Andreï Vorobiev a dit au cours de l’émission : “ Le sang prélevé sur des donneurs contient des protéines étrangères à l’organisme du transfusé et peut entraîner des réactions imprévisibles et inévitables. En outre, malgré tous nos efforts, un donneur peut transmettre à un patient un virus que nous ne sommes pas en mesure de détecter. ” Conclusion : ‘ Nous devons transfuser moins de sang de donneurs. ’
Le professeur Baron, du département d’anesthésie-réanimation de l’hôpital Broussais de Paris, a également participé à l’émission. “ Dans notre établissement, a-t-il expliqué, nous avons travaillé à la mise au point de solutions qui, comme le sang, sont capables de transporter l’oxygène, mais qui ne contiennent aucun globule rouge [susceptible de transmettre les maladies]. ” “ Dans un proche avenir, a-t-il annoncé, ces solutions seront utilisées dans la pratique courante. ”
Ces remarques ont amené l’animatrice de l’émission à parler de Felix Beloïartsev, un médecin russe qui, il y a 20 ans, avait déjà proposé l’utilisation d’un liquide transporteur d’oxygène comme substitut du sang. À l’époque, a-t-elle expliqué, cette découverte fut mal accueillie par la communauté médicale, et Beloïartsev “ se suicida à cause des persécutions incessantes que lui valait sa découverte ”.

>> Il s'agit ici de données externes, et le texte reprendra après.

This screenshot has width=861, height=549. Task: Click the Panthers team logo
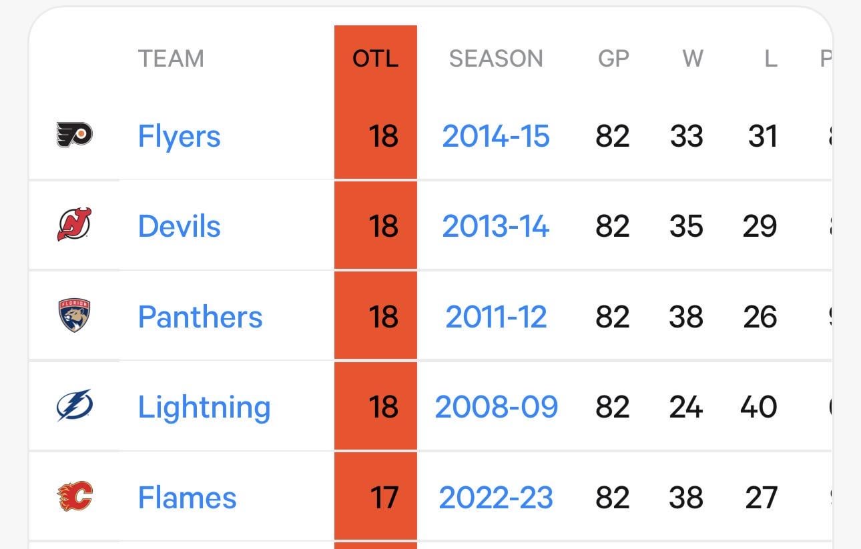(74, 316)
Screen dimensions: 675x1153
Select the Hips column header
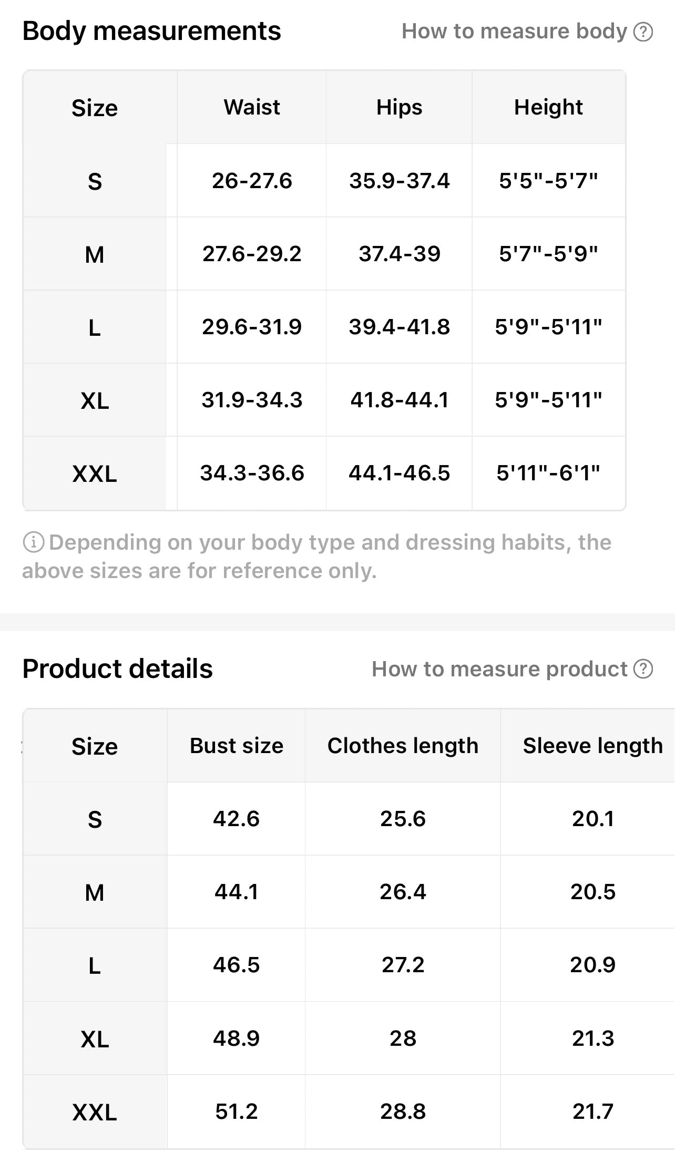[399, 107]
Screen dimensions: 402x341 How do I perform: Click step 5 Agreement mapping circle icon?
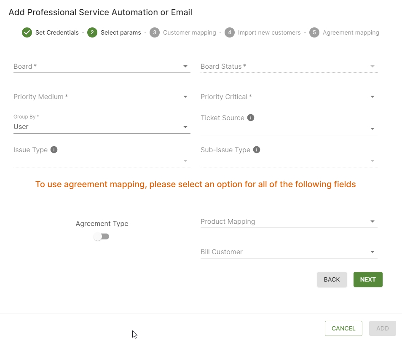pyautogui.click(x=314, y=32)
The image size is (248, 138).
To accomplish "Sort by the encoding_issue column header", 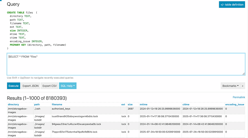I will click(235, 104).
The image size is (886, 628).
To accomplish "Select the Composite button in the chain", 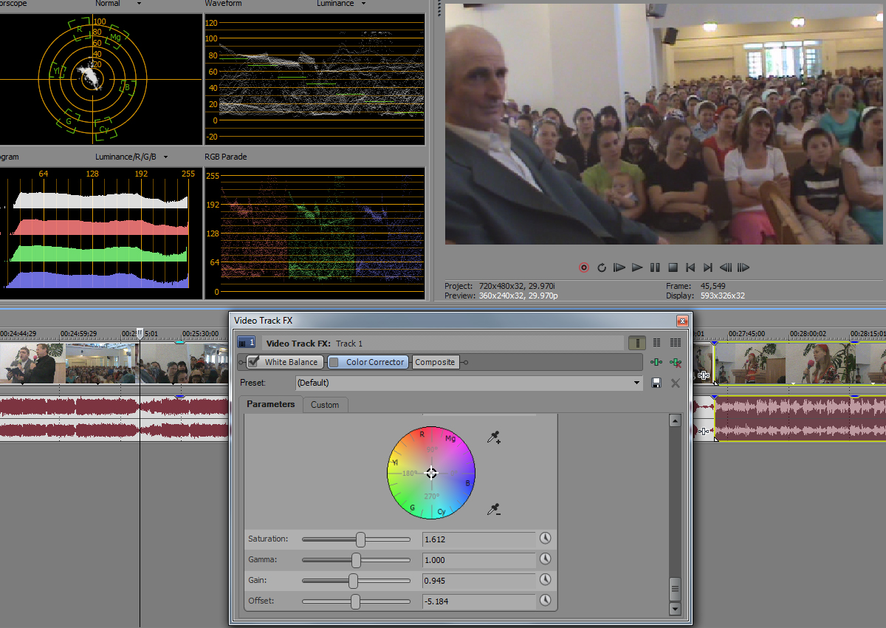I will (x=435, y=362).
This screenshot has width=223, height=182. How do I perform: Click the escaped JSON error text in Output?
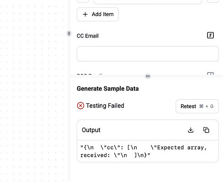click(x=143, y=151)
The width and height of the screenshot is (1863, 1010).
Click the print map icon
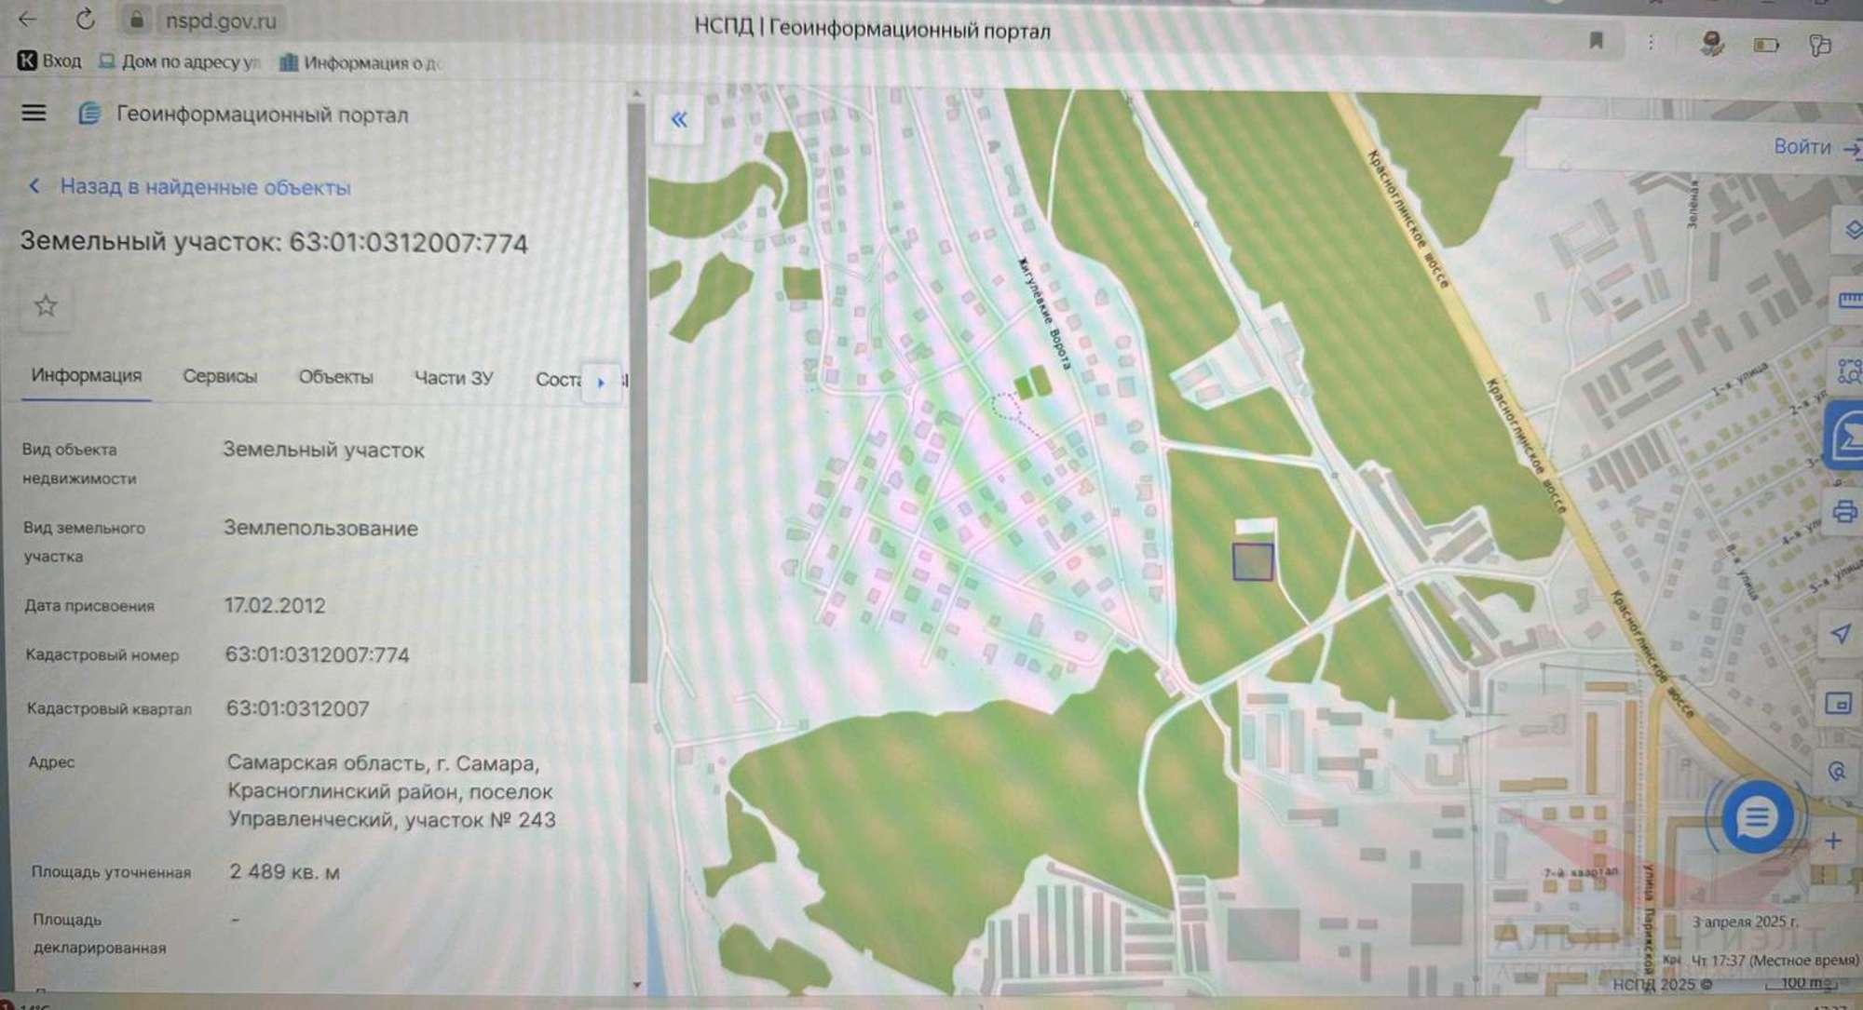coord(1844,512)
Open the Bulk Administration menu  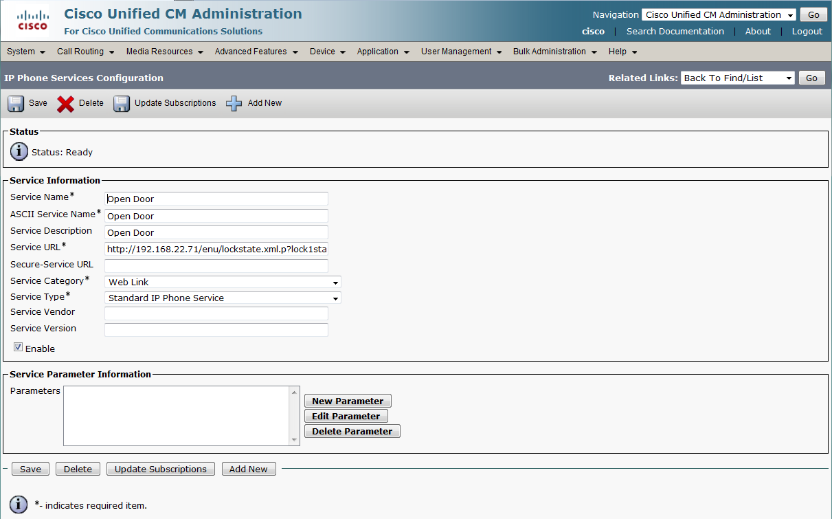click(x=554, y=52)
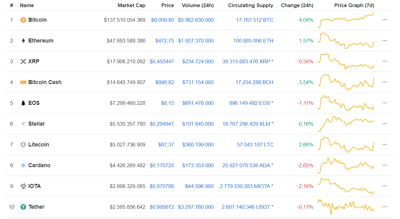Click the Cardano logo
The width and height of the screenshot is (400, 219).
pyautogui.click(x=23, y=165)
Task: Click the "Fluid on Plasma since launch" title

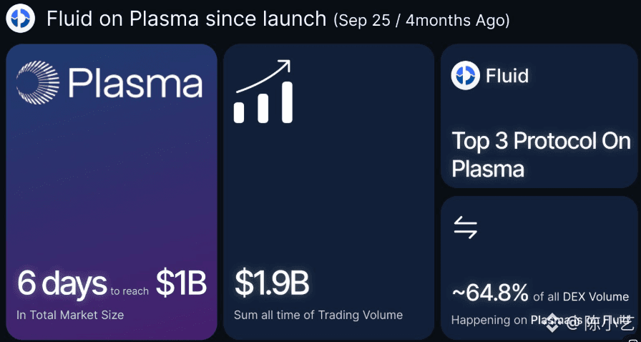Action: pyautogui.click(x=186, y=19)
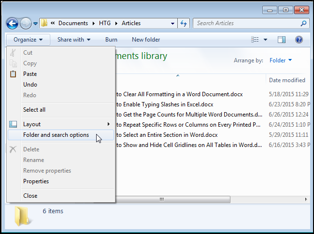Click the Paste clipboard icon in menu

point(13,74)
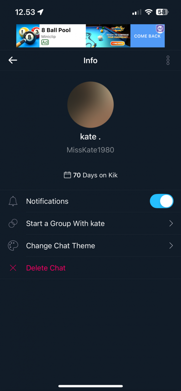
Task: Tap the calendar icon beside days count
Action: coord(67,175)
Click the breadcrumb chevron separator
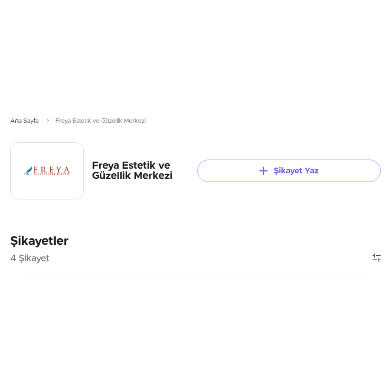Viewport: 391px width, 391px height. point(48,121)
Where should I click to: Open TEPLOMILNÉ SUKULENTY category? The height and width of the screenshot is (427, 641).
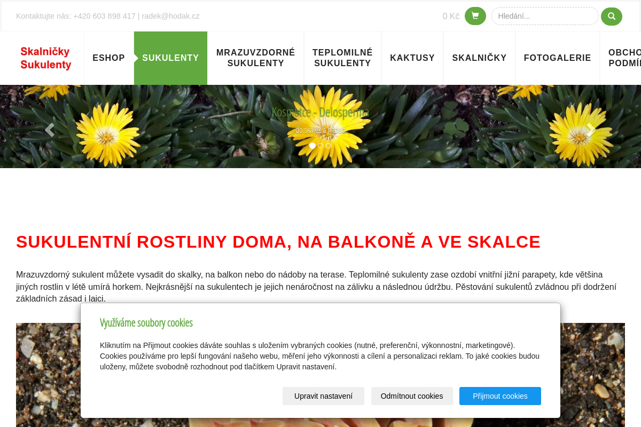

Compte rendu dans la presse médicale
La revue médicale Meditsinskaya Gazeta a également rendu compte du colloque. “ La principale conclusion de ce congrès, y lisait-on, peut être formulée comme suit : il faut utiliser les techniques de substitution à la transfusion sanguine chaque fois que cela est possible et n’opter pour le recours au sang qu’après avoir soigneusement évalué le niveau de risque pour chaque cas particulier et uniquement quand la vie de la personne est menacée. ”
La revue mentionne en outre les réactions négatives qu’ont certains médecins lorsque des patients leur demandent de les soigner sans avoir recours aux transfusions. Les Témoins de Jéhovah, par exemple, refusent les transfusions sanguines en raison du commandement biblique de ‘ s’abstenir du sang ’. (Actes 15:28, 29.) Michel de Guillenchmidt, juriste français, a dit à ce sujet :
‘ Nous devrions être reconnaissants aux Témoins de Jéhovah, car en soulevant ce problème ils n’ont pas seulement attiré l’attention sur leurs propres droits, mais ont aussi aidé l’ensemble de la communauté médicale à prendre conscience des dangers liés à la transfusion sanguine. Cela a encouragé les scientifiques à mettre au point des techniques plus perfectionnées de chirurgie sans transfusion. ’
L’un des articles publiés dans Meditsinskaya Gazeta commençait ainsi : “ Quelqu’un a comparé la transfusion sanguine au mariage : personne ne sait ce qui se passera après. ” La revue rappelle que ‘ le sang humain ressemble aux empreintes digitales : il n’y en a pas deux identiques ’ ; puis elle pose cette question : “ Est-il aujourd’hui possible d’avoir l’assurance qu’un patient ne sera pas infecté lors d’une transfusion ? ” Elle répond : ‘ Même dans les pays où la médecine obtient des résultats spectaculaires, il n’existe pas de système de contrôle parfait des produits sanguins. ’
‘ À en juger par l’auditorium bondé et par l’intérêt manifeste que les délégués ont porté aux problèmes abordés, poursuit l’article, il semble que les médecins soient en train de revoir leur point de vue. ’
Une documentation pour les médecins
À l’extérieur de la salle de conférences, les Témoins de Jéhovah avaient installé un stand où les médecins pouvaient se procurer une documentation constituée d’articles de revues médicales sur les techniques de substitution à la transfusion en cas de perte sanguine. Des centaines de médecins ont accepté avec plaisir cette documentation.
On peut manifestement s’attendre à ce que les professionnels bien informés limitent de plus en plus l’usage médical du sang.
[Illustrations, page 26]
Les Témoins de Jéhovah ont procuré à des centaines de médecins les derniers résultats de la recherche sur le sang.